Setting the Scene
Gray-blue walls and dry mulch covering the front yard. An obscenely comfy queen mattress and my closet, doorless, packed to the brim from clothes I have bought over the entirety of my life. Most of them I don’t wear. That’s gotta be normal, right? That I only wear around 30% of my wardrobe regularly? The rest lie in the ‘throw me away’ or ‘once I lose weight, these’ll fit me again’ piles.
That’s my room. I have known this room for the vast majority of my life. It has served as a cocoon, as a refuge, as a pigsty.
It has witnessed my childhood Elementary years, my awkward middle-school years, my nail-by-nail clawing crawl through highschool. I think, with all of this, I would just like to thank it one last time before I leave.
Although I will only be gone for 9 months (returning June of 2023), I definitely believe that it won’t be the same room that I left. It’ll be cleaner than I left it, for sure. The 4 walls will be the same, but my eyes may see another room, another life.
While it may not be my room anymore, I will still have the same problems - the same struggles. And I think having this massive trip in front of me has really crystallized the ways in which I balance my life.
The question starts like this: “What am I going to do in Scotland for nine months?”
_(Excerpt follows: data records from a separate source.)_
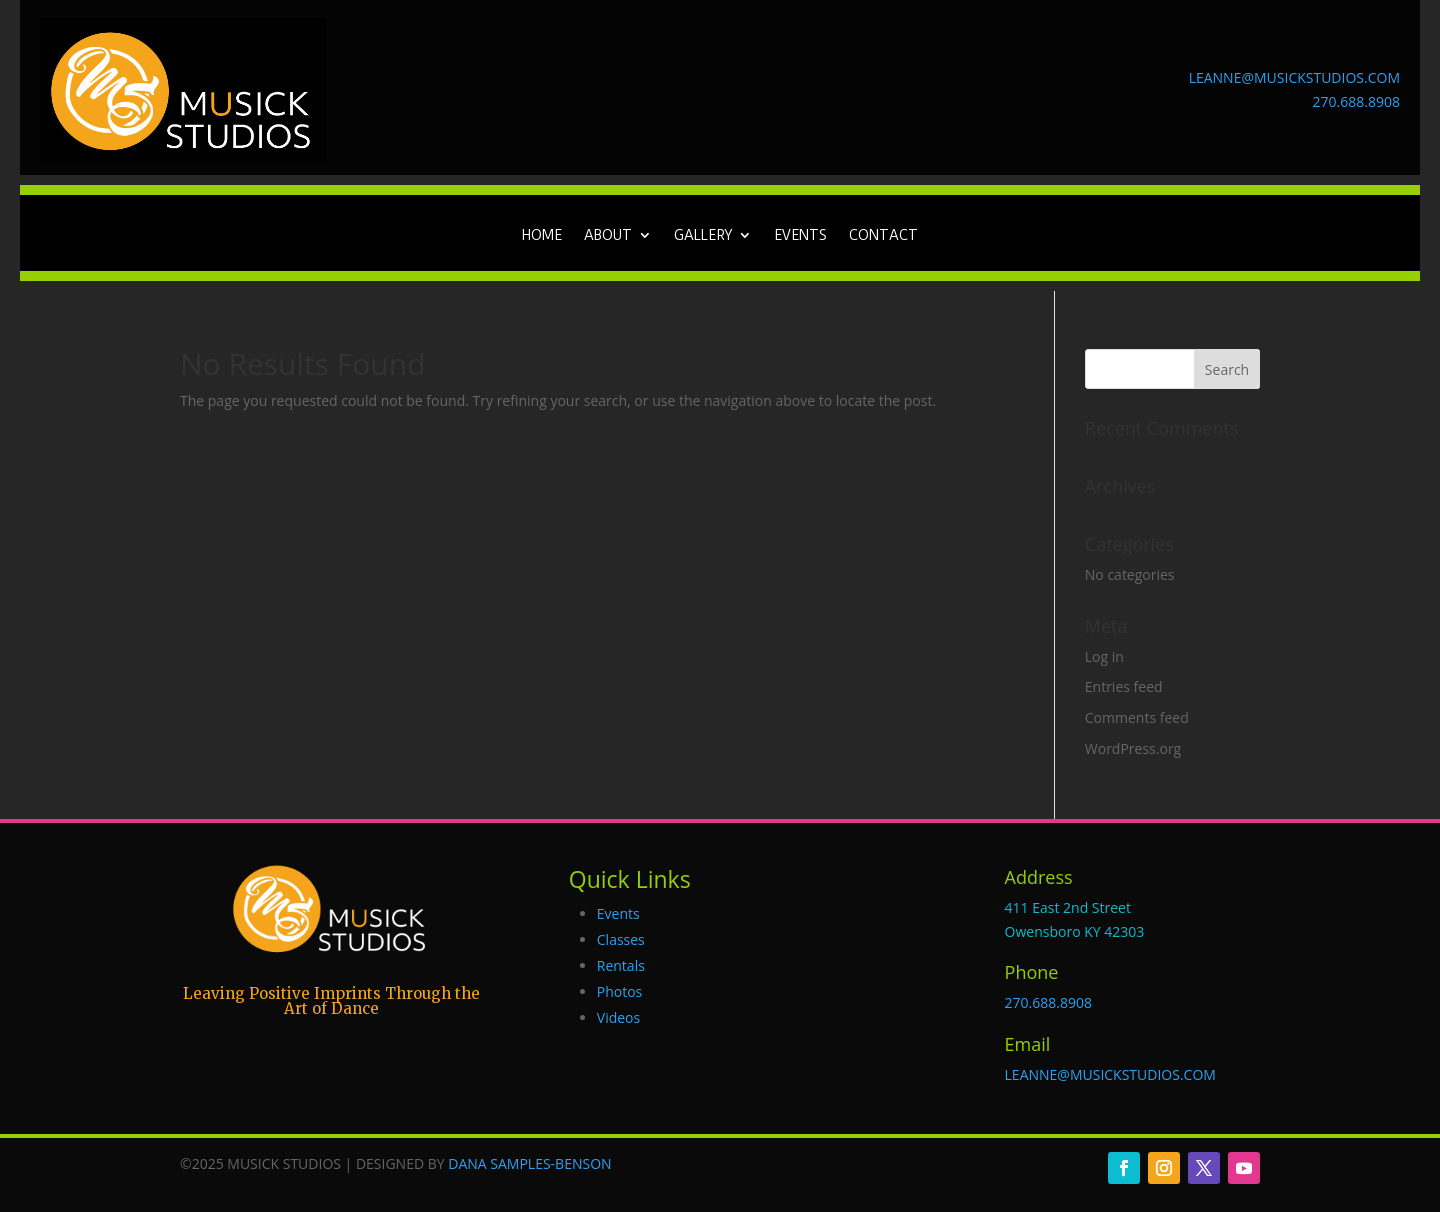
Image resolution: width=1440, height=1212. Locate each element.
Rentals (621, 965)
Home (542, 235)
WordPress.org (1133, 748)
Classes (621, 939)
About (608, 235)
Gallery (703, 235)
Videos (618, 1017)
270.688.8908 (1356, 101)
Then it precipitates into a waterfall of philosophizing and goal setting; all while trying to maintain a mindfulness so that I can actually enjoy this amazing opportunity. What will I consider a ‘success’ or ‘unwasted’ when I’m back in that same room after all this is over?
I think the first thing is just to say “yes.” After that the rest of it will all fall into place.
And while that wholesome pursuit into the unknown is fantastic, there’s so much more. Finishing that short story for the DEL award, getting my website tightened up for my resume.
So I must cling onto the juxtapositions of having purpose, of setting goals and being myopic in their pursuit, of being free in the mind in pursuit of enjoying that myopia.
The thought of that makes me feel unstable. Does anybody else find that unnerving, that paradox?